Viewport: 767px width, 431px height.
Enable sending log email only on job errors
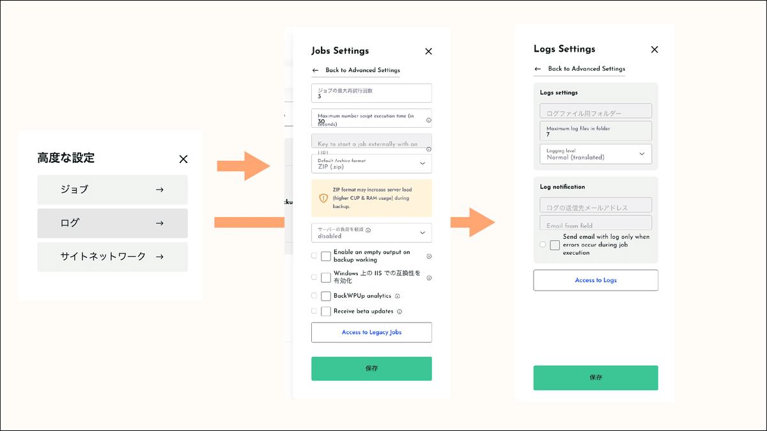click(554, 245)
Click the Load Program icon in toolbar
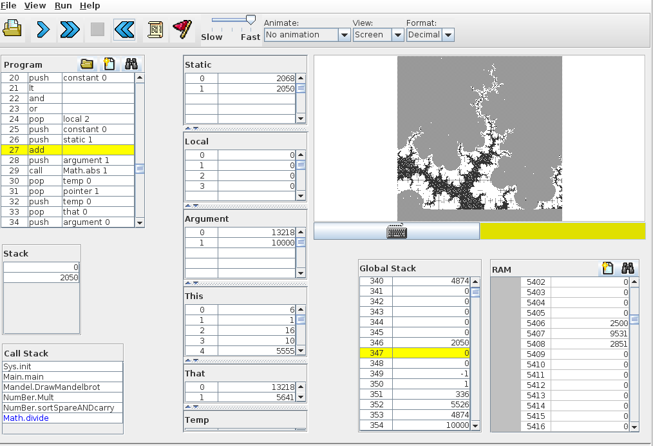The width and height of the screenshot is (653, 446). tap(13, 29)
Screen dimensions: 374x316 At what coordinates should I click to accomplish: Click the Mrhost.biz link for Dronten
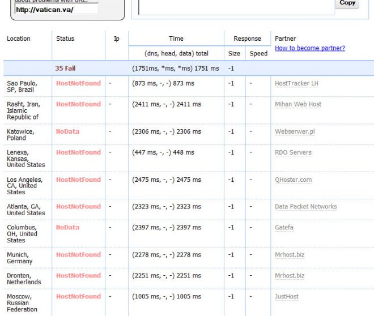coord(290,276)
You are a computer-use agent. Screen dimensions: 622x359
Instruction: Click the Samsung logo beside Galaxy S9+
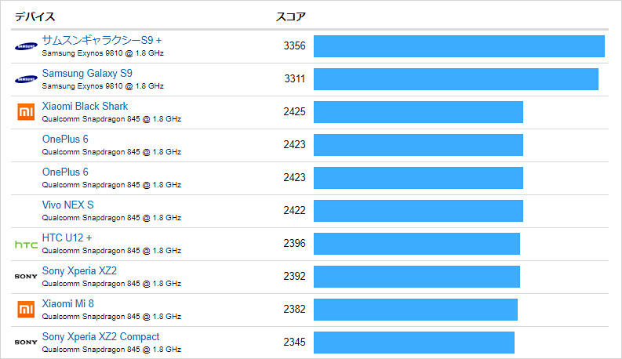[26, 46]
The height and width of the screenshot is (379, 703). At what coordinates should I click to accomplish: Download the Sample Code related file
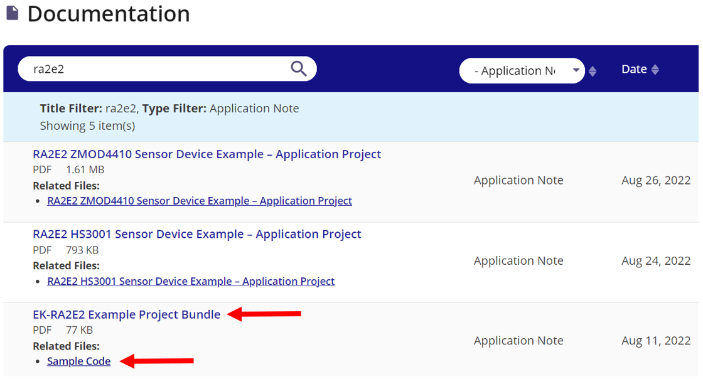[78, 361]
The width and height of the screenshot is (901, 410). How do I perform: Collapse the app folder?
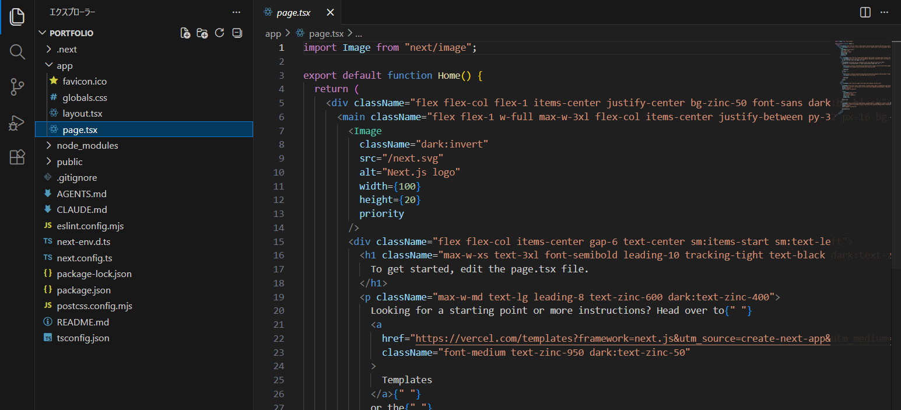tap(64, 66)
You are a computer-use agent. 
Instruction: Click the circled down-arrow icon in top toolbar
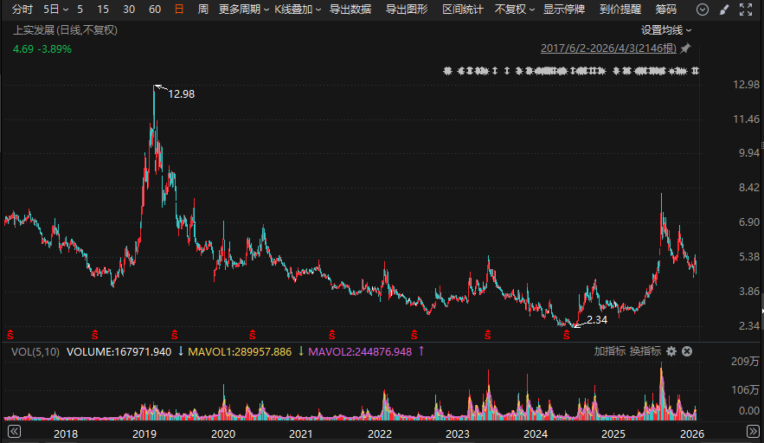(702, 10)
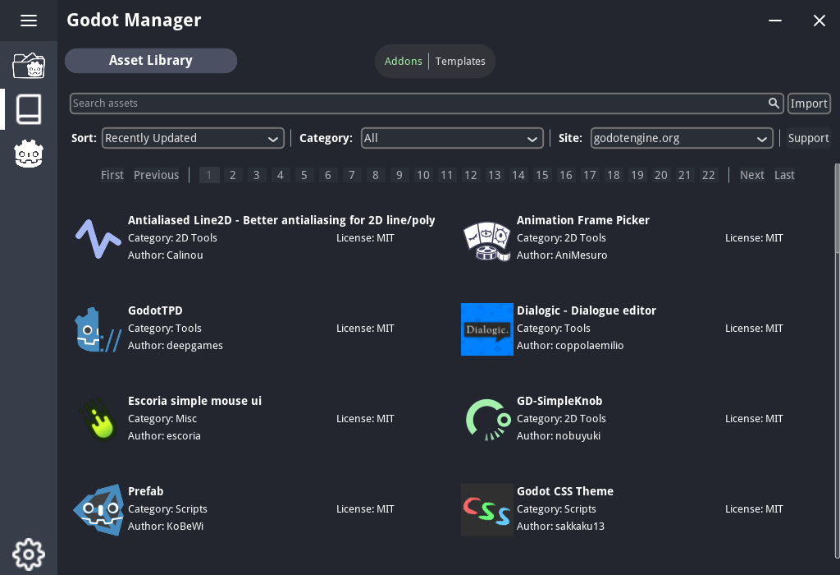The image size is (840, 575).
Task: Select the Asset Library book icon
Action: [x=29, y=109]
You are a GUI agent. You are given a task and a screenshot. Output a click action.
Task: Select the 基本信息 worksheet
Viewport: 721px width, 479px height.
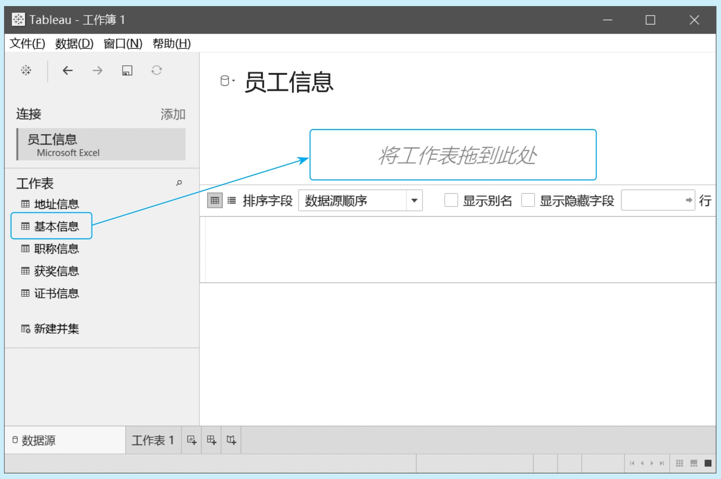coord(56,226)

________

What lines above hold the word "computer"? List them all.

You are a computer-use agent. Screen dimensions: 622x359
You are a computer-use agent. 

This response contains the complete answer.